## Short exercise
Return the lines of the listing below from the line with "Given: Click the horizontal" to the line with "I will coord(578,11).", both included, reproducing each one character for character.

## Input material
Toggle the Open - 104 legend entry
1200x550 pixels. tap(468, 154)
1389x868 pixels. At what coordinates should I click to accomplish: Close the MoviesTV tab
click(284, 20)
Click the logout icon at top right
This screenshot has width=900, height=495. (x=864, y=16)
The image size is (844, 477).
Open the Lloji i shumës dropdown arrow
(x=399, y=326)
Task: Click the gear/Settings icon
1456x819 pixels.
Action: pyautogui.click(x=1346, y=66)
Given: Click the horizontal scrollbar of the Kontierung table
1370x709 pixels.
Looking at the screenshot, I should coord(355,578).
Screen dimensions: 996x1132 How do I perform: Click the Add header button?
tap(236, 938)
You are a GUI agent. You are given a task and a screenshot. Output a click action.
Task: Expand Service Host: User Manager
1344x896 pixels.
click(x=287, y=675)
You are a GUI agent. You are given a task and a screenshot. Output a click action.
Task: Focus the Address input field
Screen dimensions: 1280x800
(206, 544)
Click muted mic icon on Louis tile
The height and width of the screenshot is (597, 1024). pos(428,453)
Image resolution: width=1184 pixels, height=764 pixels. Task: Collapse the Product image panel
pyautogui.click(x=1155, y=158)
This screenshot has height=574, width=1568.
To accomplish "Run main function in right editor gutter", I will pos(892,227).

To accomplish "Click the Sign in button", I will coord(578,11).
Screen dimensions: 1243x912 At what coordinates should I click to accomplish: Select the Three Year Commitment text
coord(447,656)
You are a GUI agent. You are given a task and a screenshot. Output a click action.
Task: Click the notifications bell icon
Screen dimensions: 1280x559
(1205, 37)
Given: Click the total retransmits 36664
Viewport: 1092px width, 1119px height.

## Output of the exercise
Given: Click the horizontal scrollbar of the Kontierung table
1370x709 pixels.
Looking at the screenshot, I should coord(355,578).
Screen dimensions: 996x1132 How do I perform: Click the Add header button?
tap(236, 938)
You are a GUI agent. You are given a task and a screenshot. Output a click action.
Task: Expand Service Host: User Manager
1344x896 pixels.
click(x=287, y=675)
You are a GUI agent. You are given a task and a screenshot. Output a click action.
Task: Focus the Address input field
Screen dimensions: 1280x800
(206, 544)
Click muted mic icon on Louis tile
The height and width of the screenshot is (597, 1024). pos(428,453)
Image resolution: width=1184 pixels, height=764 pixels. Task: Collapse the Product image panel
pyautogui.click(x=1155, y=158)
This screenshot has height=574, width=1568.
To accomplish "Run main function in right editor gutter", I will pos(892,227).

To accomplish "Click the Sign in button", I will coord(578,11).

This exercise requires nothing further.